抜粋 =
ILD(International Large Detector)

International Large Detector イベントディスプレイ
ILCの電子ビームと陽電子ビームの衝突点にはILD(International Large Detector)とSiD(Silicon Detector)と呼ばれる2つの測定器が予定されています。当研究室は日本の数多くの研究機関とともにILDの開発に携わっています。
ILDは高さ約13 m、長さ約14 mの測定器で、内側から飛跡検出器、電磁カロリメータ、ハドロンカロリメータ、ミューオン検出器という構造になっています。これらの検出器とPFA(後述)を用いて、最高性能の測定を行っていきます。

  • Particle Flow Algorithm(PFA)

    ILCでは目標とする物理の反応において終状態にジェット(多くの粒子が集まったもの)を多数含みます。このジェット中の粒子1つ1つを同定するためにILDには高いエネルギー分解能が求められます。そのため、現在Particle Flow Algorithm(PFA)という手法を用いてその要求に応えようとしています。大まかに説明すると、荷電を持った粒子は飛跡検出器で運動量を、光子は電磁カロリメーターでエネルギーを、中性のハドロン(強い相互作用で結びついた複合粒子のまとまり)はハドロンカロリメータでエネルギーを測るといった、ジェット中の粒子の種類によってエネルギーを測る検出器を変えるというものです。

提示情報 =
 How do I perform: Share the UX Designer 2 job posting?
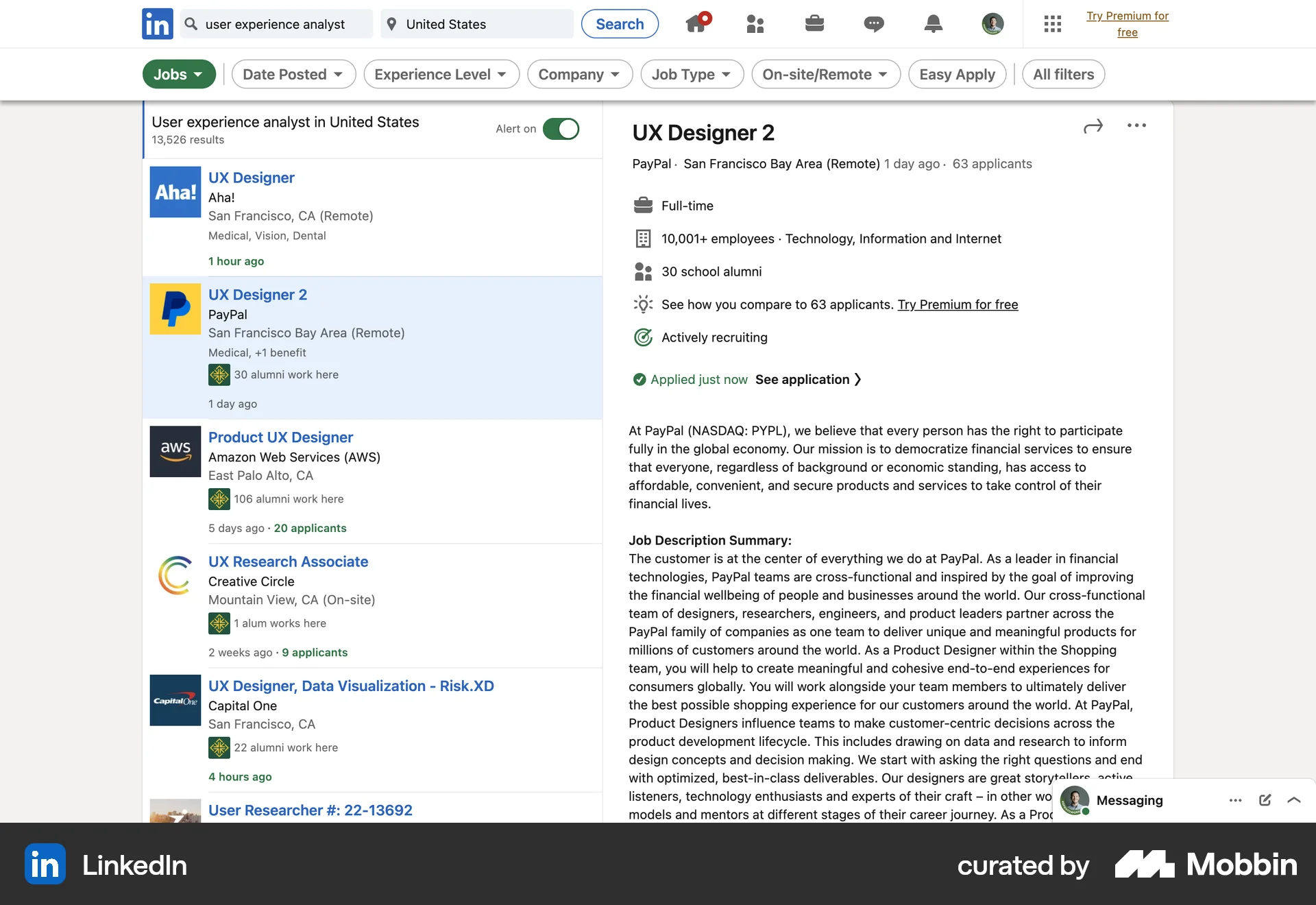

* * *

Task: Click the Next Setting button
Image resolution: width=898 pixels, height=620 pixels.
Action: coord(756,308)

目的 = ILD測定器を紹介する抜粋を、最後の文に続けて書き進めてください。

解答 =
九大での活動

ILDの電磁カロリメータにはPFAの要求を満たす候補として、ピクセル型シリコン半導体検出器を使った検出器(SiECAL)と、プラスチックシンチレータと半導体光センサーMPPCを用いた検出器(ScECAL)の2つが提案されています。当研究室では、そのうちの1つであるSiECALで使われるピクセル型シリコン半導体に関する研究を行っています。また、PFAの性能を維持しつつコストを削減できるように、シリコンとシンチレーターの2種類両方を用いたハイブリッド型電磁カロリメータも提案されており、それを実現するためにシミュレーションでの構造研究や読み出しシステムの開発研究を進めています。その他にも、ILCで起こると考えられている物理現象を理解するための物理シミュレーション研究も行っています。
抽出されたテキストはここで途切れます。